# [Passage shown]

• • • • •

It’s easy to see that your emotional wellness has an impact on your behaviour; depression and anger can lead to a downward spiral of destructive behaviour, and this, in turn, further affects your wellbeing. This chain of events can damage your health, put strain on your relationships, and leave you feeling even worse than when you started – but does that spiral go both ways?
According to new research, published in the journal Psychological Science, there is an uplifting equivalent to that destructive sequence. According to the research team, ‘Positive emotion, positive social connections, and physical health influence one another in a self-sustaining, upward-spiral dynamic.’ The researchers discovered that upbeat emotions, which have been inspired by a meditative practice, helped participants to experience greater feelings of connectedness with others. This, turn, had a positive impact on ‘a biological resource that has been linked to numerous health benefits.’
This delightful dynamic helps explain the well-documented link between joy, appreciation, and good health. We humans are truly social creatures, as you can measure the effect that easy interactions have on your body. Led by psychologist Bethany Kok of the Max Planck Institute for Human Cognitive and Brain Sciences, the researchers wanted to understand why this occurs, and so undertook a nine-week experiment featuring 65 participants, who were all faculty or staff members at the University of North Carolina-Chapel Hill.
Each participant’s heartbeat data was analysed in order to obtain a baseline measurement of vagal tone. This helped the researchers to discern levels of activity in the part of the nervous system that regulates your internal organs and reacts to emotional stress. For the next two months, the volunteers reported on how strongly they had been feeling 20 different emotions on a daily basis. They also rated ‘the three social interactions in which they had spent the most time that day,’ and assessed the degree to which they felt ‘in tune with’ the people they were dealing with.

• • • • •

# [Source data]
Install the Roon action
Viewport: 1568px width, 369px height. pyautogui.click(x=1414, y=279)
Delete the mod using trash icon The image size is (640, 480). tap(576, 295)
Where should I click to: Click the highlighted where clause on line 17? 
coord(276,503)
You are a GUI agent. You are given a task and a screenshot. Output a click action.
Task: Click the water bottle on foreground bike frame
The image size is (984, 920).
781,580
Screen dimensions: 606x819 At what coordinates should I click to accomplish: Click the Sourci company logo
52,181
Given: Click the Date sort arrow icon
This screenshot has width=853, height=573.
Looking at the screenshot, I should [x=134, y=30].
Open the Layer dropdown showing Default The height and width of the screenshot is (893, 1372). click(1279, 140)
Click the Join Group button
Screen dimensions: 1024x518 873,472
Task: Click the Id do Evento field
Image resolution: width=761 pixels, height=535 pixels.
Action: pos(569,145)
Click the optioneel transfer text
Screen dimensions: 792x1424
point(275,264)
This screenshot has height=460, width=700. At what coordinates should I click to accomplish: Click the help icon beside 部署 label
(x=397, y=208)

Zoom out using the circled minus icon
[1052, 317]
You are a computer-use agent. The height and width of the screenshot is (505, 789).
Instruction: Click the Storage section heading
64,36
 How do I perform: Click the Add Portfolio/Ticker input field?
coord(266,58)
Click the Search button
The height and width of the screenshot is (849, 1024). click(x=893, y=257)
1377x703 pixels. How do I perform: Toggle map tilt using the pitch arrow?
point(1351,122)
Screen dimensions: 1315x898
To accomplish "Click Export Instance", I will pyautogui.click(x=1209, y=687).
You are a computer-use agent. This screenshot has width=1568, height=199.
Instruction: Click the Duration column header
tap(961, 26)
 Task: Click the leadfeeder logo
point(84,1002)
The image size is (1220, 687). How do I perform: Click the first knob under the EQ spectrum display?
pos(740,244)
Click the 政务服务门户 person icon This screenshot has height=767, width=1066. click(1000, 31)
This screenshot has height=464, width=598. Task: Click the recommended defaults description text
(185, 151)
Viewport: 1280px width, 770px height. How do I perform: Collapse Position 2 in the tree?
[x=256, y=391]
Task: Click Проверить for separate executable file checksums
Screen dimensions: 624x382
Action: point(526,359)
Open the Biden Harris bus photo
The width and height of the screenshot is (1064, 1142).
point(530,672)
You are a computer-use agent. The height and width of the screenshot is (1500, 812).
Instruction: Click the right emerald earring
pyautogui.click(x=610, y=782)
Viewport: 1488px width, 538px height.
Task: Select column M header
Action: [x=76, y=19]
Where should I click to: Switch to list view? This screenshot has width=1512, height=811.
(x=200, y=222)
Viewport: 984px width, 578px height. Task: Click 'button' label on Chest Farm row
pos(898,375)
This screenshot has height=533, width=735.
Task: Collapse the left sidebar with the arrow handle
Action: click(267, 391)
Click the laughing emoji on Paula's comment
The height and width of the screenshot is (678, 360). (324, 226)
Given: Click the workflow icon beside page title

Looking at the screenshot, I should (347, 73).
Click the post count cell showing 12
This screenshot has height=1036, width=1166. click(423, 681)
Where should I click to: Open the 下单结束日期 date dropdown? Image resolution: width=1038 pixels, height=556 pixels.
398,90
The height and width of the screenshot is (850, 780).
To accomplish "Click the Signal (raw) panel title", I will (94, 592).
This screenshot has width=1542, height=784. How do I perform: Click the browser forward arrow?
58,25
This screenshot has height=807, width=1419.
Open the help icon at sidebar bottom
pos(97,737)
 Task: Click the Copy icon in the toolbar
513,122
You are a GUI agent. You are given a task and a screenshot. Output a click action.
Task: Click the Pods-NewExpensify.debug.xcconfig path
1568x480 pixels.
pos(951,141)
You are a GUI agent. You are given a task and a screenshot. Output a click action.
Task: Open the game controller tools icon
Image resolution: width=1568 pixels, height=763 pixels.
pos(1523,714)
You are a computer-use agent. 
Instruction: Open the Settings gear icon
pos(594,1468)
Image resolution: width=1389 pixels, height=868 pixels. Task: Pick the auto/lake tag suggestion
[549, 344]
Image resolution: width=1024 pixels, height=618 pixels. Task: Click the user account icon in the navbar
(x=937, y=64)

• • • • •

# [Instructions]
A - Print the section of the passage on emotions and health that begins at the words "Each participant’s heartbeat" and stops after the words "were dealing with.".
B - According to the research team's quoted statement in the passage on emotions and health, which factors influence one another in a self-sustaining, upward-spiral dynamic? List all of them.
The material above has no connection to the passage on emotions and health.

# [Answers by task]
A -
Each participant’s heartbeat data was analysed in order to obtain a baseline measurement of vagal tone. This helped the researchers to discern levels of activity in the part of the nervous system that regulates your internal organs and reacts to emotional stress. For the next two months, the volunteers reported on how strongly they had been feeling 20 different emotions on a daily basis. They also rated ‘the three social interactions in which they had spent the most time that day,’ and assessed the degree to which they felt ‘in tune with’ the people they were dealing with.

B -
- Positive emotion
- Positive social connections
- Physical health